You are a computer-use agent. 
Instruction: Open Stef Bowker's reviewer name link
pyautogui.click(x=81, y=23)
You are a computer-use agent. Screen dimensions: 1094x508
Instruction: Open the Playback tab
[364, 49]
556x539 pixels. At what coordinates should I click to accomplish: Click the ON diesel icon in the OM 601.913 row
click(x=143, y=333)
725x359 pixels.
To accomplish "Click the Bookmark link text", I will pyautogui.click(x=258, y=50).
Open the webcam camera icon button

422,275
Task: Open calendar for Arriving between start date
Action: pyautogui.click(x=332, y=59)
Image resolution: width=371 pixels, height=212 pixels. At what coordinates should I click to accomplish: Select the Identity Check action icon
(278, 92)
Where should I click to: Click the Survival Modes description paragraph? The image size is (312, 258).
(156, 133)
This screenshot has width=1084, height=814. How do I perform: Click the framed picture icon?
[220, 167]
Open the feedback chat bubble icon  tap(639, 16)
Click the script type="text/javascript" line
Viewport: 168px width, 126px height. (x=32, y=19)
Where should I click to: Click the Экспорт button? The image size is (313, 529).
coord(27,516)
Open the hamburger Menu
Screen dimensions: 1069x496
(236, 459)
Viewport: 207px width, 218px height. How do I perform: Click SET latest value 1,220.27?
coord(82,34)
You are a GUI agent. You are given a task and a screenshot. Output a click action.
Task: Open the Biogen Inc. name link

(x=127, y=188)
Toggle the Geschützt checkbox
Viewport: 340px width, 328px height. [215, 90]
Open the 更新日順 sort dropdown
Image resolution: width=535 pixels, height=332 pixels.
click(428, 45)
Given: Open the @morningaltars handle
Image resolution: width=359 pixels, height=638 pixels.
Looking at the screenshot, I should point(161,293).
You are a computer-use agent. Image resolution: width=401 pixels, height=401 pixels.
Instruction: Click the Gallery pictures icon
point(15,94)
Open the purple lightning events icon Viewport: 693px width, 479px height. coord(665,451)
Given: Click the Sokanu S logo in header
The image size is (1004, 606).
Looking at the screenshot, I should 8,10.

Exercise brief -
Retype the listing above, word for word, from its first line to the line containing "725x359 pixels.", both ends included.

Result of this task -
You are a computer-use agent. 
Instruction: Open Stef Bowker's reviewer name link
pyautogui.click(x=81, y=23)
You are a computer-use agent. Screen dimensions: 1094x508
Instruction: Open the Playback tab
[364, 49]
556x539 pixels. At what coordinates should I click to accomplish: Click the ON diesel icon in the OM 601.913 row
click(x=143, y=333)
725x359 pixels.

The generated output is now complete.